Australian billionaire James Packer on Friday acknowledged “many oversights” running the casino company he founded, Crown Resorts Ltd (CWN.AX), and failing the licence requirements for one of its resorts by missing four years of board meetings.
Packer quit all corporate roles at the A$7 billion ($5.3 billion) company in 2018, but set its strategy as its executive chairman and top shareholder for more than a decade. Once a fixture of the Australian corporate landscape, his evidence at a commission of inquiry was his first public appearance in a year.

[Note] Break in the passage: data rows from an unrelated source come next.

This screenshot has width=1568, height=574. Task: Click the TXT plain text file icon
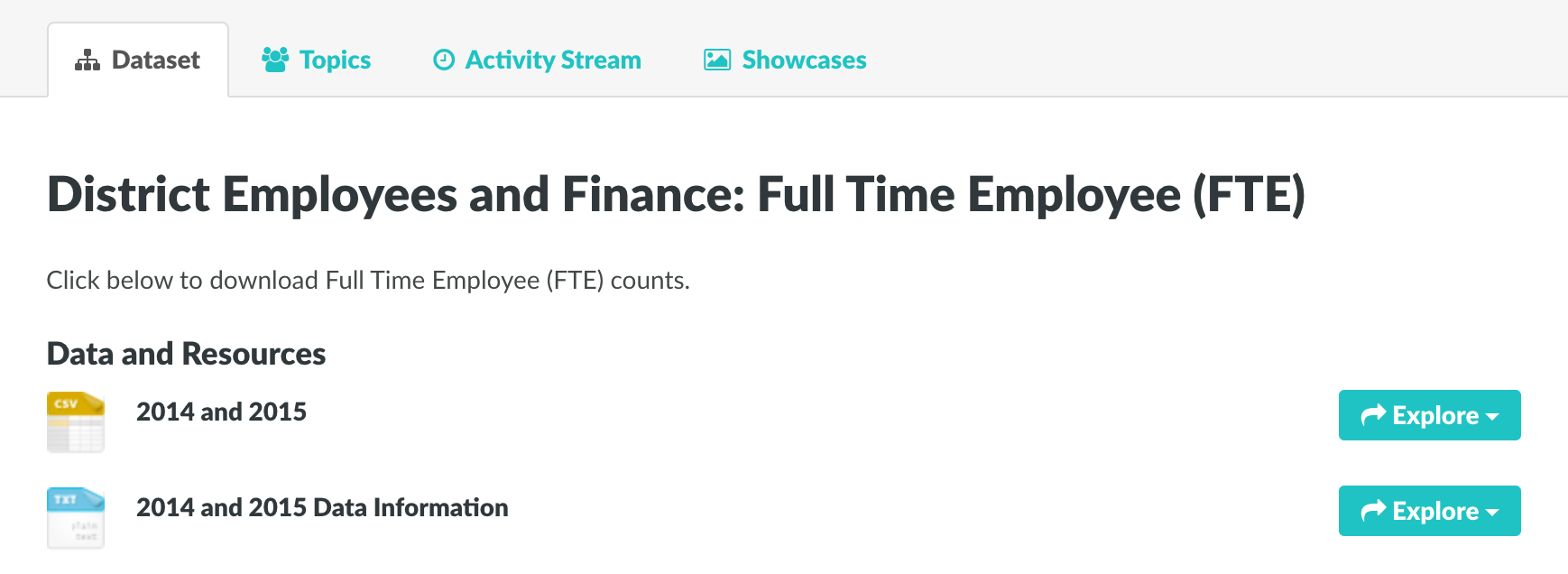click(76, 517)
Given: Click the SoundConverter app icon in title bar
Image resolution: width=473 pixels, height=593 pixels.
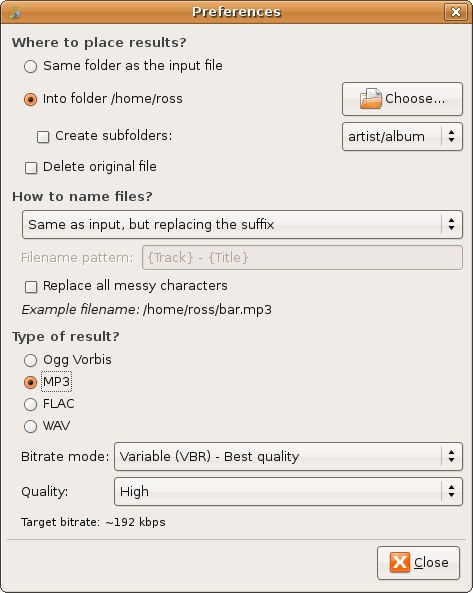Looking at the screenshot, I should (15, 12).

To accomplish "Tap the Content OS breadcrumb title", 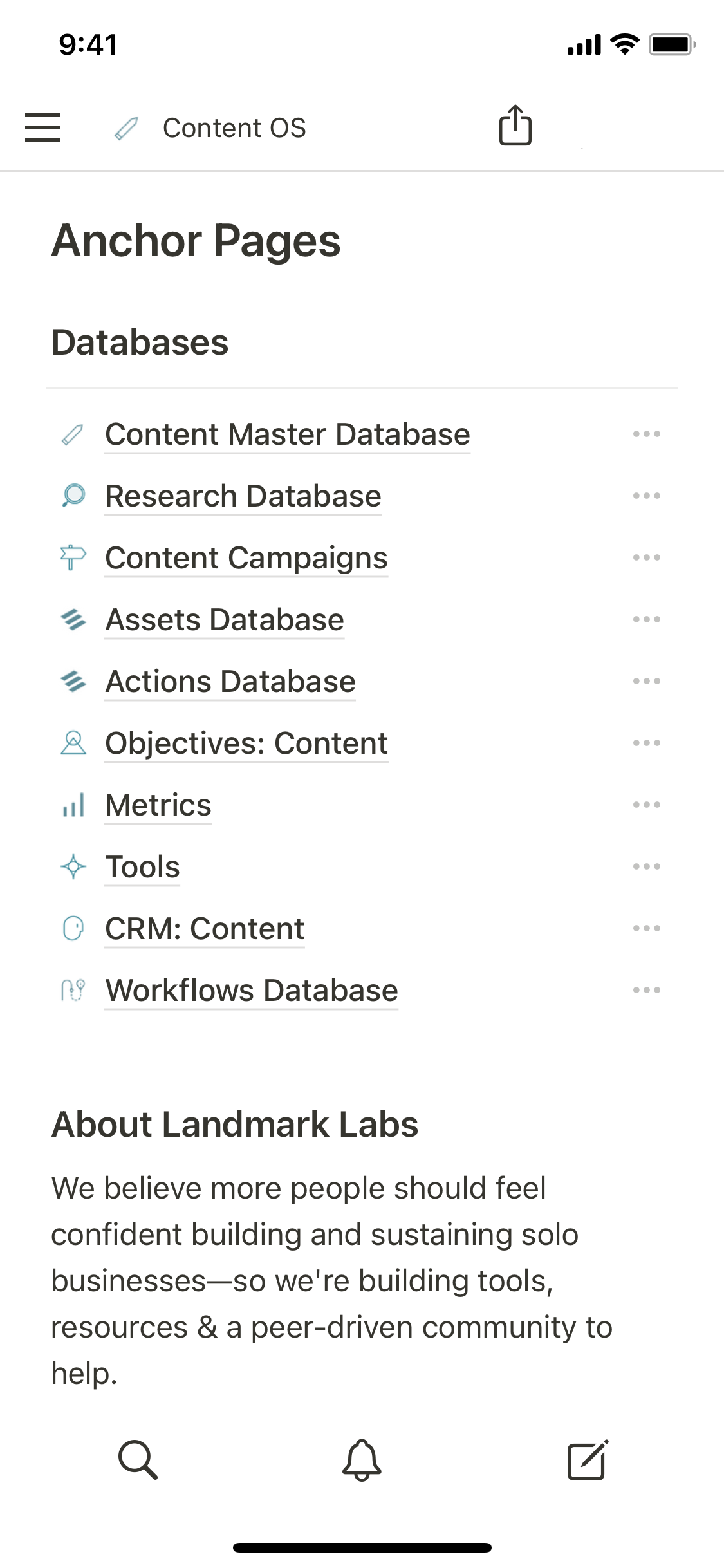I will click(x=234, y=128).
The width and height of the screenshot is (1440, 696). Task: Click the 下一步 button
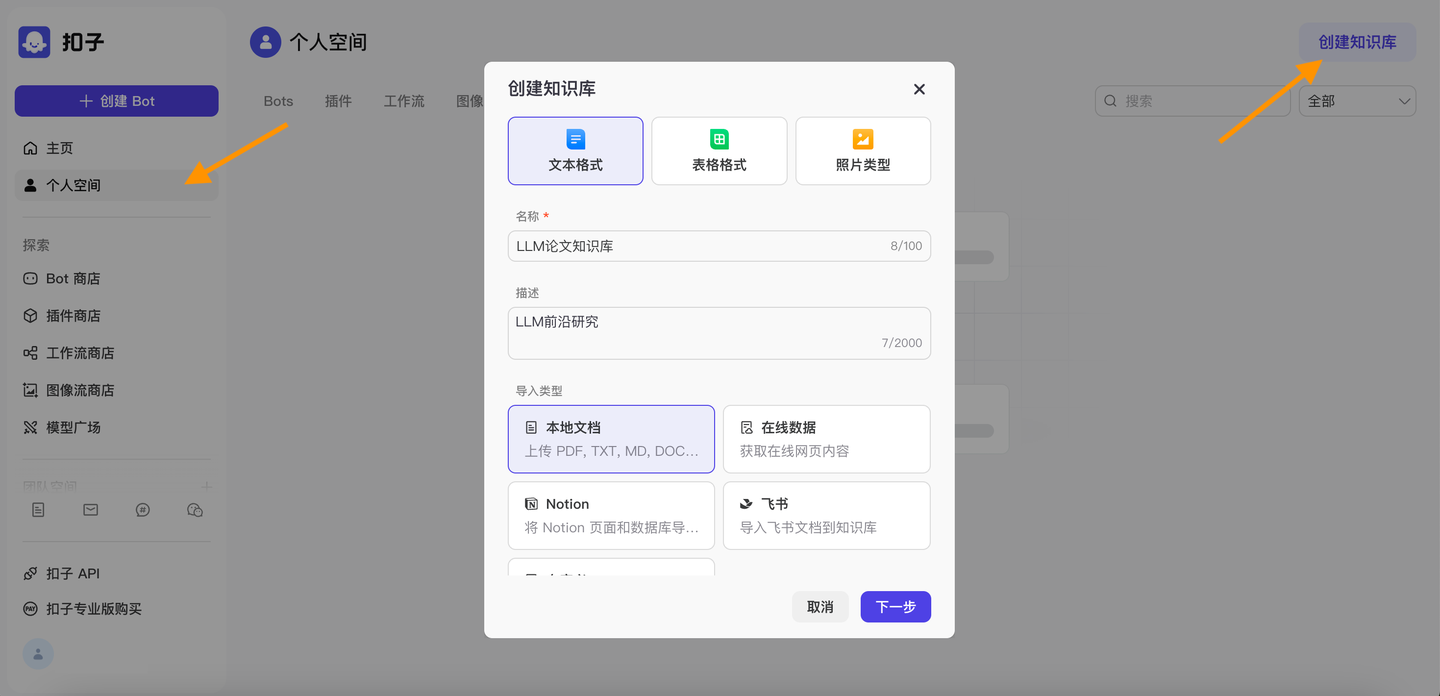coord(895,607)
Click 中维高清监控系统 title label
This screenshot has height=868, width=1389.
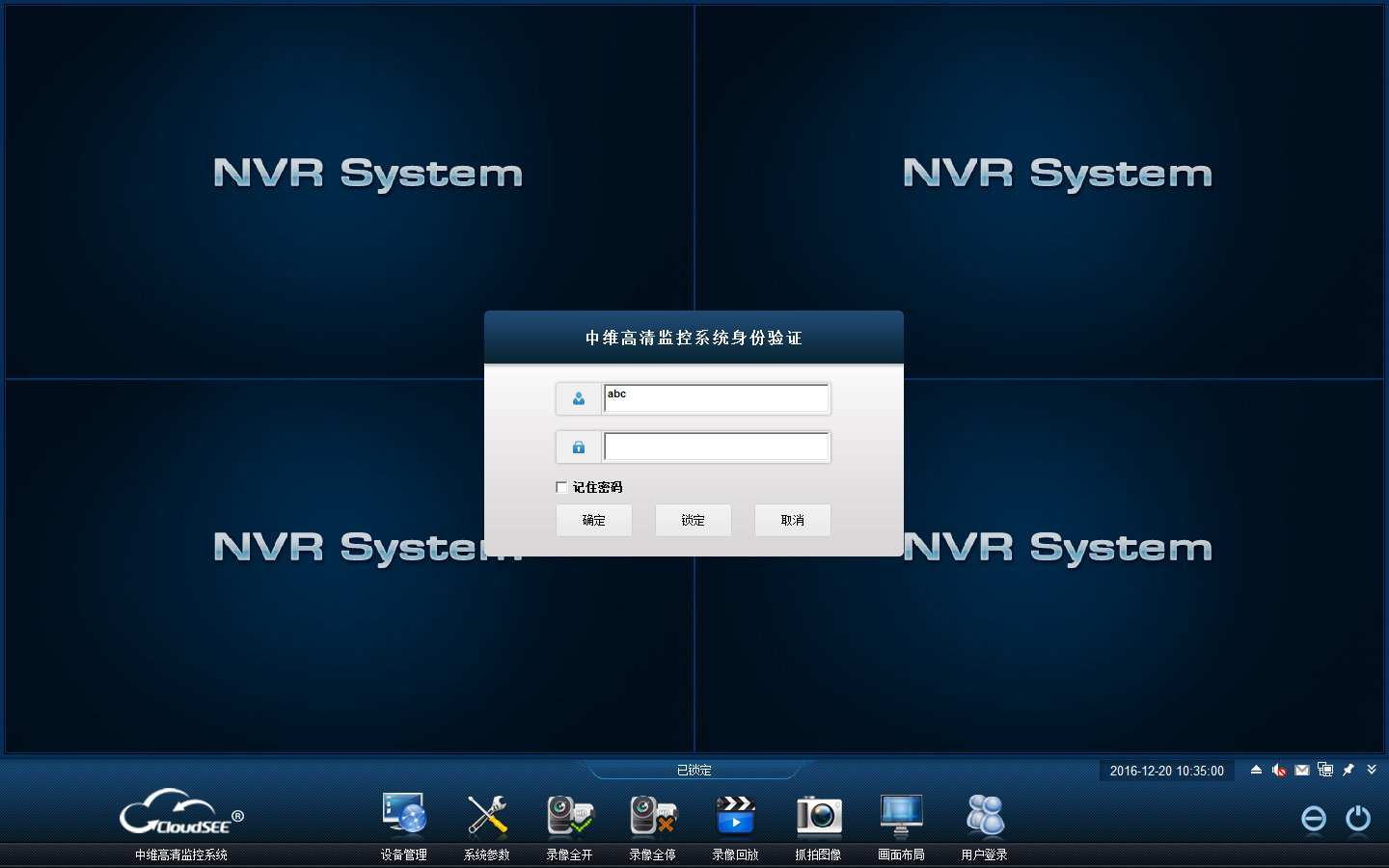[180, 854]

Like similar inquiries into Crown’s resorts in Sydney and Melbourne, the hearing on Friday was about its handling of money-laundering risks in West Coast city Perth, which generates a quarter of its profit.
“Looking back, there are many oversights and things that should have been done differently,” said Packer, 54, via videolink.

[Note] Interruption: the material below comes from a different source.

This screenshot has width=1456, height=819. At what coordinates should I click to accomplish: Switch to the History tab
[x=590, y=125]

Before the inquiries, no Crown directors had expertise preventing money laundering, which was an oversight, he said.
“I did not believe at that point in time that Crown Perth was engaged in money laundering,” he added.
Packer, who still owns 37% of the company, said he left Australia in 2013 and missed board meetings of Crown’s Perth casino from then until 2016, despite being the subsidiary’s chairman. He said he should have resigned or attended.

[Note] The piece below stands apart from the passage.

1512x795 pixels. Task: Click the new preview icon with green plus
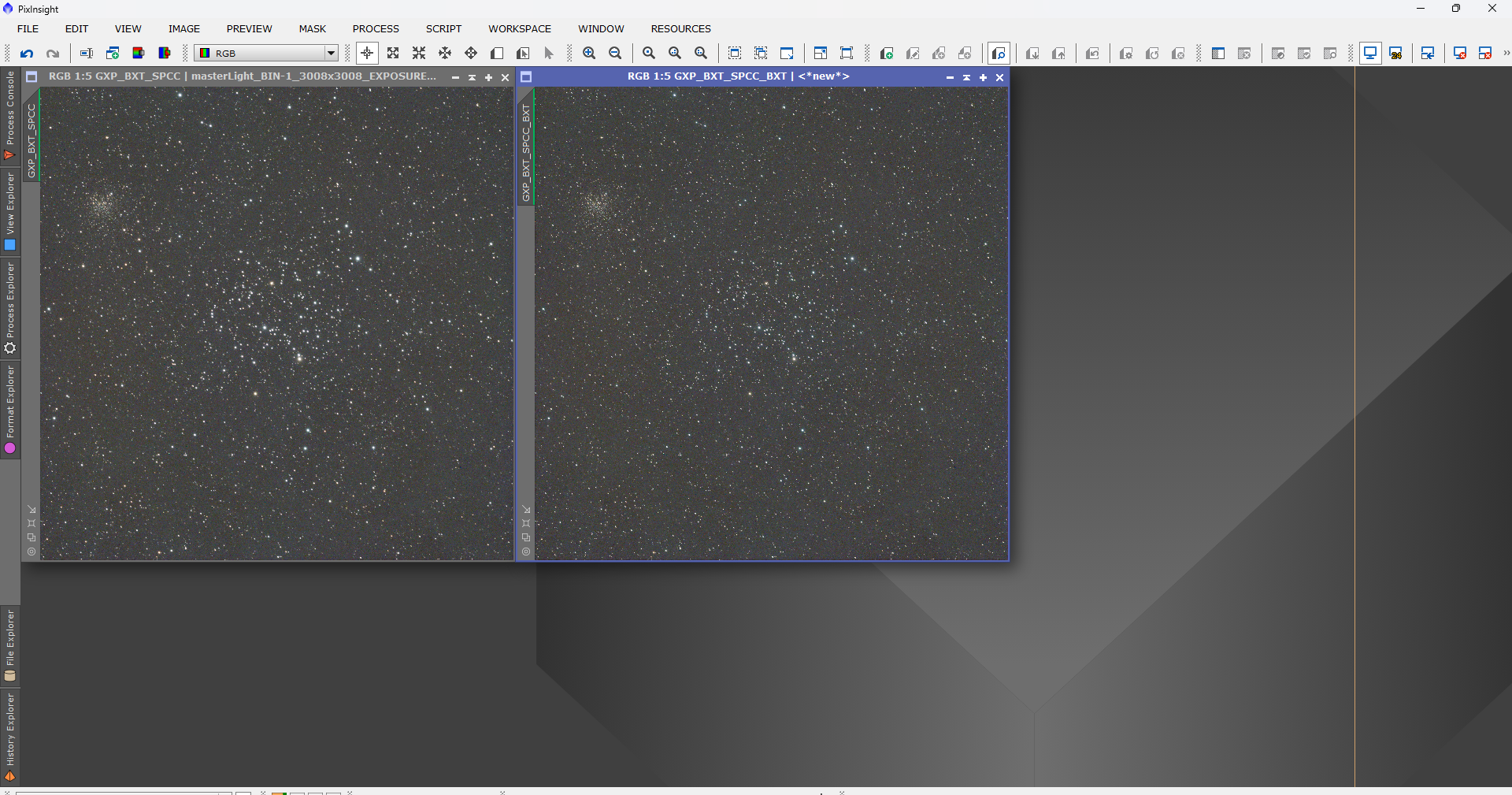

When the former judge running the inquiry suggested Packer’s non-attendance was inconsistent with Crown’s licence requirements, he said “I accept that”.
The inquiries into Crown began after media reports accused the company of turning a blind eye to organised crime and disregarding the safety of 19 employees arrested in China in 2016 for violating that country’s anti-gambling laws.
The Sydney inquiry, where Packer testified a year earlier, ultimately froze Crown’s gambling licence in Australia’s biggest city. Another probe resulted this week in a supervisor being tasked with overseeing the company’s flagship casino in Melbourne.
Packer has since withdrawn his associates from the Crown board to prevent a perception of interference. The company has also replaced its chairman, CEO and most directors and managers in the past year.
He told the inquiry on Friday the company was once named “employer of the year” by the Western Australia state government, but “I think at some point the culture slipped”.
Asked if he put that down to his absence, Packer replied, “Potentially”.